* WORK ORDER *
Each line of the data has to be transcribed exactly.

DATASET EXCERPTS: Begin

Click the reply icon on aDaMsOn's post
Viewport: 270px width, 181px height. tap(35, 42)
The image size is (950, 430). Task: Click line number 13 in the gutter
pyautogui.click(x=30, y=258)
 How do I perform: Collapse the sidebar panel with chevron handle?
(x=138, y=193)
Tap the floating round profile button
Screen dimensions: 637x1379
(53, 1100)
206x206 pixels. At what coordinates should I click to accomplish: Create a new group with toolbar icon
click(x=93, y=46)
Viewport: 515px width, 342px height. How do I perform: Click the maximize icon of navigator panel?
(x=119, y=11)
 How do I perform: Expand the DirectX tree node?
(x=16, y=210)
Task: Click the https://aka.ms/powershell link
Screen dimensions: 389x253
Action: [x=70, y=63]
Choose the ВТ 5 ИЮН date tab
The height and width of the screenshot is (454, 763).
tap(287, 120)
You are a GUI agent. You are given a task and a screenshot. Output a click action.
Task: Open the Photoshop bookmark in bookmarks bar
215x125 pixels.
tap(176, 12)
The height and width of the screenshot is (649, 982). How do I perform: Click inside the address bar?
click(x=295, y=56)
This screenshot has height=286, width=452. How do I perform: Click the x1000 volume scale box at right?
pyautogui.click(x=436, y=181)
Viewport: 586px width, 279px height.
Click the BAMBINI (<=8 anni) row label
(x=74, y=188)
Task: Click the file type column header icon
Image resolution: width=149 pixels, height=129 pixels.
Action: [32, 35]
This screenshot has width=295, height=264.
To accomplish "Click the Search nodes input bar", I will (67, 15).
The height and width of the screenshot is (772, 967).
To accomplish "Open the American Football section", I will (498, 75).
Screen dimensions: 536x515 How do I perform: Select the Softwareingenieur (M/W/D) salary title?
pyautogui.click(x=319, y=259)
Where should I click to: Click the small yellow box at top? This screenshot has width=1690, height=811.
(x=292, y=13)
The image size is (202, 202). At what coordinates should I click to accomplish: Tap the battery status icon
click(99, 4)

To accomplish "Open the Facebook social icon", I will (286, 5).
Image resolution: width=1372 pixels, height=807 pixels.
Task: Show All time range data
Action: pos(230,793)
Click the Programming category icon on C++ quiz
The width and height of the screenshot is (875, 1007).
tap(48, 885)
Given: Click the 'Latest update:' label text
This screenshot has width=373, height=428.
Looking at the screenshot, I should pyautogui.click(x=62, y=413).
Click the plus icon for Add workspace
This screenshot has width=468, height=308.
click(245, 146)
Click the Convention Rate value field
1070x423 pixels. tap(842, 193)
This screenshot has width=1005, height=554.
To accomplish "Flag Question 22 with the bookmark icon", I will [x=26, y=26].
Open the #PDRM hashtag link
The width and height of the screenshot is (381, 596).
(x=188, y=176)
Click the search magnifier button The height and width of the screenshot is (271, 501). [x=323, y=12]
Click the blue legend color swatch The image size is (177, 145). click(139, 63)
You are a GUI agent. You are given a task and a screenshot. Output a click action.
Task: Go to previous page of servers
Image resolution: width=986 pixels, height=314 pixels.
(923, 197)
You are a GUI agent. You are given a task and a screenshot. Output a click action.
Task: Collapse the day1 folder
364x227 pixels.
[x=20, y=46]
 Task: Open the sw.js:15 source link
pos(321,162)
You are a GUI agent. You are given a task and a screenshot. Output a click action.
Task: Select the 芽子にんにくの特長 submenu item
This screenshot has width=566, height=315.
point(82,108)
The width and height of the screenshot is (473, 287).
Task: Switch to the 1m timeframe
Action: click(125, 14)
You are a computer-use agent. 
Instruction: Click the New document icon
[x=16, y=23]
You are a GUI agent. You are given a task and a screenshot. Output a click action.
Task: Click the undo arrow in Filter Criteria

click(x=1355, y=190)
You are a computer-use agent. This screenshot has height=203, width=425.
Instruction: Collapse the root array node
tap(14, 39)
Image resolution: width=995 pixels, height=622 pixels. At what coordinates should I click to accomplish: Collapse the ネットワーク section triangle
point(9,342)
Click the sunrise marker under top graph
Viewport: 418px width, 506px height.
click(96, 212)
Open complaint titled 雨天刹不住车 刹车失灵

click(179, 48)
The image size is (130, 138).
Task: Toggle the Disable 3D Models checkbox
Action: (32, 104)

DATASET EXCERPTS: End

* RESULT *
Click the reply icon on aDaMsOn's post
Viewport: 270px width, 181px height. tap(35, 42)
The image size is (950, 430). Task: Click line number 13 in the gutter
pyautogui.click(x=30, y=258)
 How do I perform: Collapse the sidebar panel with chevron handle?
(x=138, y=193)
Tap the floating round profile button
Screen dimensions: 637x1379
(53, 1100)
206x206 pixels. At what coordinates should I click to accomplish: Create a new group with toolbar icon
click(x=93, y=46)
Viewport: 515px width, 342px height. How do I perform: Click the maximize icon of navigator panel?
(x=119, y=11)
 How do I perform: Expand the DirectX tree node?
(x=16, y=210)
Task: Click the https://aka.ms/powershell link
Screen dimensions: 389x253
Action: [x=70, y=63]
Choose the ВТ 5 ИЮН date tab
The height and width of the screenshot is (454, 763).
tap(287, 120)
You are a GUI agent. You are given a task and a screenshot. Output a click action.
Task: Open the Photoshop bookmark in bookmarks bar
215x125 pixels.
tap(176, 12)
The height and width of the screenshot is (649, 982). How do I perform: Click inside the address bar?
click(x=295, y=56)
This screenshot has height=286, width=452. How do I perform: Click the x1000 volume scale box at right?
pyautogui.click(x=436, y=181)
Viewport: 586px width, 279px height.
Click the BAMBINI (<=8 anni) row label
(x=74, y=188)
Task: Click the file type column header icon
Image resolution: width=149 pixels, height=129 pixels.
Action: [32, 35]
This screenshot has width=295, height=264.
To accomplish "Click the Search nodes input bar", I will (67, 15).
The height and width of the screenshot is (772, 967).
To accomplish "Open the American Football section", I will (498, 75).
Screen dimensions: 536x515 How do I perform: Select the Softwareingenieur (M/W/D) salary title?
pyautogui.click(x=319, y=259)
Where should I click to: Click the small yellow box at top? This screenshot has width=1690, height=811.
(x=292, y=13)
The image size is (202, 202). At what coordinates should I click to accomplish: Tap the battery status icon
click(99, 4)

To accomplish "Open the Facebook social icon", I will (286, 5).
Image resolution: width=1372 pixels, height=807 pixels.
Task: Show All time range data
Action: pos(230,793)
Click the Programming category icon on C++ quiz
The width and height of the screenshot is (875, 1007).
tap(48, 885)
Given: Click the 'Latest update:' label text
This screenshot has width=373, height=428.
Looking at the screenshot, I should pyautogui.click(x=62, y=413).
Click the plus icon for Add workspace
This screenshot has width=468, height=308.
click(245, 146)
Click the Convention Rate value field
1070x423 pixels. tap(842, 193)
This screenshot has width=1005, height=554.
To accomplish "Flag Question 22 with the bookmark icon", I will [x=26, y=26].
Open the #PDRM hashtag link
The width and height of the screenshot is (381, 596).
(x=188, y=176)
Click the search magnifier button The height and width of the screenshot is (271, 501). [x=323, y=12]
Click the blue legend color swatch The image size is (177, 145). click(139, 63)
You are a GUI agent. You are given a task and a screenshot. Output a click action.
Task: Go to previous page of servers
Image resolution: width=986 pixels, height=314 pixels.
(923, 197)
You are a GUI agent. You are given a task and a screenshot. Output a click action.
Task: Collapse the day1 folder
364x227 pixels.
[x=20, y=46]
 Task: Open the sw.js:15 source link
pos(321,162)
You are a GUI agent. You are given a task and a screenshot. Output a click action.
Task: Select the 芽子にんにくの特長 submenu item
This screenshot has width=566, height=315.
point(82,108)
The width and height of the screenshot is (473, 287).
Task: Switch to the 1m timeframe
Action: click(125, 14)
You are a computer-use agent. 
Instruction: Click the New document icon
[x=16, y=23]
You are a GUI agent. You are given a task and a screenshot. Output a click action.
Task: Click the undo arrow in Filter Criteria

click(x=1355, y=190)
You are a computer-use agent. This screenshot has height=203, width=425.
Instruction: Collapse the root array node
tap(14, 39)
Image resolution: width=995 pixels, height=622 pixels. At what coordinates should I click to accomplish: Collapse the ネットワーク section triangle
point(9,342)
Click the sunrise marker under top graph
Viewport: 418px width, 506px height.
click(96, 212)
Open complaint titled 雨天刹不住车 刹车失灵

click(179, 48)
The image size is (130, 138).
Task: Toggle the Disable 3D Models checkbox
Action: (32, 104)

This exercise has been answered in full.